Today? I’m doing pretty well. My face still needs to morph back to it’s former shape but other that that, I’m doing alright ^_^ The Mister took extra good care of me. ❤︎ 

mmm...tasty...

Can I say plenty of Hot Cocoa when I was healed up enough? After this picture I added 5 mini marshmallows to seal the deal, thanked him thrice and enjoyed. Oh…and I had another cup too.

It was getting a bit out of control.

While I wait for my face to catch up to my attitude…I’ve been keeping busy streamlining and organizing. I cleaned up my creative space, which simply consists of one corner of our kitchen table. It’s all I need for now.  It was getting a bit out of control with all the stuff I’ve jotted down & the projects falling all on top of each other before they could even begin. The hole situation was starting to weigh on me so I decided to only focus on one task at a time/day and streamline what I had out at arm’s reach.

Karla Noél • Journals

I took many of my books off the table. Relocated those. Planners, journals, sketchbooks…whatever it is that doesn’t serve me right now had to go. Examples would be my diary or my home planner. I do not need those out in my creative space. Instead I’m keeping out my computer, one notebook, my pen, my pencil and my tablet. That’s all. My focus today was on one project I’m working on and some Lightroom play for the first time.
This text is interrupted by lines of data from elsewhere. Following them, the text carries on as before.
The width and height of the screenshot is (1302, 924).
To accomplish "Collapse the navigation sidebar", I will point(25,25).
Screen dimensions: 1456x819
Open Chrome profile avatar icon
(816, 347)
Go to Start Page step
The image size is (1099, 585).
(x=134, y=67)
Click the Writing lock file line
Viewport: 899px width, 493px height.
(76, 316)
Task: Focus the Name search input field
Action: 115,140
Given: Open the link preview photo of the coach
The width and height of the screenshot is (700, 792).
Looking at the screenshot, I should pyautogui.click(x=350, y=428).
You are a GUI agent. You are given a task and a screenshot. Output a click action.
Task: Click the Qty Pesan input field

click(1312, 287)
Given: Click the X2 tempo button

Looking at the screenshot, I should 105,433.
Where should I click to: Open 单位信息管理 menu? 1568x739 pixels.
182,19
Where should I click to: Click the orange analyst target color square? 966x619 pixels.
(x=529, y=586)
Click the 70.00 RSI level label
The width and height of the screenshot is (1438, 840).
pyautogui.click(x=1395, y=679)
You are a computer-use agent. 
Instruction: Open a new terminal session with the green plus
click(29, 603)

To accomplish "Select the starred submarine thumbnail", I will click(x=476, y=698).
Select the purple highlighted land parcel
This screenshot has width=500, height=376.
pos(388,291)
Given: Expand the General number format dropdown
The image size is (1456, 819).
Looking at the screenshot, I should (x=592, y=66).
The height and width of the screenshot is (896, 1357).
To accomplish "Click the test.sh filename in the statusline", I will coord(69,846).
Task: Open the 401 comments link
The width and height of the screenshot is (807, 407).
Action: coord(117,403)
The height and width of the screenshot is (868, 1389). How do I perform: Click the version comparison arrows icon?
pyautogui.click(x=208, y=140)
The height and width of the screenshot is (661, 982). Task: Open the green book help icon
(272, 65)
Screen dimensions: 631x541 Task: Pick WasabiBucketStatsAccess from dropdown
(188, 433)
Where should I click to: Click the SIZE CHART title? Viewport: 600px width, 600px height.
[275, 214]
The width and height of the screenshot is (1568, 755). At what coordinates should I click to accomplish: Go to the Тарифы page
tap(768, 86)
…WE ARE SO USED TO LOSING.

Even though this picture is a melancholy representation of some of our lately, above you can see the subtle changes in comparison between the edit and the original image. I’ve been into photographing and taking video of life’s little bits. Really exploring that creative eye again. I’m one of those who doesn’t take much time on my photos really–to edit them proper. Well, at least this is a start ^_^ Funny thing, I have always had Lightroom, since 2010, and never once took the time to learn it until now. ‘And I have no idea what I’m doing lol! Right on 🙂 Anyhoo…

This photo is the last one I took outside our storage unit. We lost it on the 18th and it hit us both really hard. Yet, part of the reason we can pick up the pieces and keep going is because we are so used to losing. Sounds awful but we have lost so much over the years. Things normally people never think of losing. Anyway, this last loss almost deflated us but true to form, we keep on. Looking on the bright side we don’t have to worry about that monthly expense any longer. That and I have our Birth Certificates with us here so that’s good ^_^ One thing we always do together, is pray. That really, really helps in times like these. 

Speaking of The Mister…

Happy Birthday Daddy!

There is a very special Happy Birthday in order! I may be a bit bias, being high school sweethearts will do that to you, but I really wanted to wish my love a HUMUNGOID HAPPY BIRTHDAY!!!!! I kinda love him n’ all that stuff like that so yeah…I love you…

I believe I better go. Gotta eat some lunch and listen to dinosaur songs. Then later I might make the BD boy a cup of hot cocoa…or two ^_^ Peace.

Warm Creative Wishes, Karla

  • Gah. That sounds massively awful, except for the no-more-pain part. Hope you get some good creative tme. ♥

    • Girl thank you!!!!! I’m hoping so too! What you working on?????